Не так давно я был на большом балетном спектакле в Париже. Выступала лучшая современная французская балерина, прелестное, хрупкое существо, с необычайной выразительностью в каждом движении. Нельзя было ею не любоваться… пока она не появилась в костюме павловского лебедя, с двумя белыми крылышками в волосах. Произошел будто разряд электрического тока. Очарование сразу исчезло. На сцену нельзя было смотреть без обиды, без горечи, – потому что вспомнилось то: нечто такое, что, как голос Патти, ни с чем нельзя сравнить. Молодежь, Павловой не видевшая, обычно слушает такие рассказы недоверчиво, и поделать с этим ничего нельзя. Называют в ответ другие имена: “А такая-то, а такая-то?” Среди названных попадаются превосходные артистки, технически более сильные, чем Павлова, и без ее срывов по части вкуса. Да, это так. Но те, кто видел, сразу соглашаются, а другим доказать тут невозможно ничего.

Я помню Павлову в пору ее расцвета, в Мариинском театре, когда она подлинно летала по сцене и над сценой, восхищала, торжествовала, изумляла, – и видел ее много раз на склоне ее карьеры в Париже, когда она, как выражался Аким Волынский, дотанцовывала. Конечно, прежних сил у ней уже не было. Не гонявшись никогда за тем, чтобы поражать техническими фокусами, она в последние годы жизни многое “смазывала”, будто говоря самой себе: ничего, сойдет! Помимо того, сказывалось отсутствие руководства и окружения. Не было ни блистательной мариинской труппы, не было и Дягилева с его требовательностью и чутьем. Павлова была предоставлена самой себе, а сама она была человеком, мало что знавшим, мало что читавшим, мало над чем задумывавшимся, и, когда она наивно говорила: “Надо творить красоту”, – ей казалось, что если во время танца на нее с потолка и из-за кулис будут сыпаться бумажные розы, то это и окажется красотой. Я, пожалуй, преувеличиваю, но действительно в выступлениях ее бывали подробности удручающие. Да и под какую музыку она большей частью танцевала!

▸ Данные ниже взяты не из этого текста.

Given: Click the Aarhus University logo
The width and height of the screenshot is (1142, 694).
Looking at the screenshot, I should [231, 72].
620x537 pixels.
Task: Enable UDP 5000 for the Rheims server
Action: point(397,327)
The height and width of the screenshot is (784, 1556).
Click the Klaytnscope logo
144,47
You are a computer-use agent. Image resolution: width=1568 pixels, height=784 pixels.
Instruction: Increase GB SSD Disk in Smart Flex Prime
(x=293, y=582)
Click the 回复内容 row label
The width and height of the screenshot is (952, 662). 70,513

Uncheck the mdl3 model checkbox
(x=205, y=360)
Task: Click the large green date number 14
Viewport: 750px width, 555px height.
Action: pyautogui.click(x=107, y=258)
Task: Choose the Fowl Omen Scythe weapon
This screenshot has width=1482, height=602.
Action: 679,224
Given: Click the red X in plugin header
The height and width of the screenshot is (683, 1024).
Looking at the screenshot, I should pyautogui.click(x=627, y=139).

И все-таки если можно сказать “лучшим видением на сцене была для меня Павлова” – это связано с ее образом последних лет.

Было торжество над материей. Было как будто освобождение духа от плоти. Она, конечно, чувствовала, что силы у нее уже не прежние, но хотела быть прежней и усилием, вероятно мучительным, дорого ей дававшимся, возвышалась над всем, чего достигала прежде. “Единственный в мире поворот головы”, – писал когда-то тот же Аким Волынский. Да, совершенно верно, единственный поворот головы, единственные глаза, в которых светилось столько огня и ума, сколько не найти их в тысяче книг. Ум, может быть, – не совсем то слово. В огромных черных глазах светилась душа, которая по-своему общалась и соприкасалась с чем-то таким, что для разума, даже самого острого, трудно доступно.

“Лебедь” останется совершеннейшим ее созданием, и, пожалуй, только его она никогда до последних лет не танцевала кое-как. Догадывалась ли Павлова о смысле и значении этой вещи в ее исполнении, о таинственной, почти метафизической и потусторонней ее прелести? Какое-то особое пристрастие к ней чувствовала она несомненно. Надо бы ради будущего сжечь тот ужасающий фильм, на котором “Лебедь” частично запечатлен или, вернее, обезображен. Иначе недоверие к рассказам или воспоминаниям было бы наполовину оправдано.

На одном из первых спектаклей памяти Павловой, двадцать лет тому назад, сцена на несколько минут осталась пустой, погруженной в те дымно-голубоватые потемки, при которых шел “Лебедь”. Невидимый во тьме скрипач играл мелодию Сен-Санса. Лучи прожектора скользили по подмосткам, будто ища исчезнувшую тень. В зале чувствовалось глубокое волнение. Как ни странно, это было лучшее, что можно было сделать для чествования Павловой, единственно достойное ее и не оскорблявшее ни памяти, ни воображения.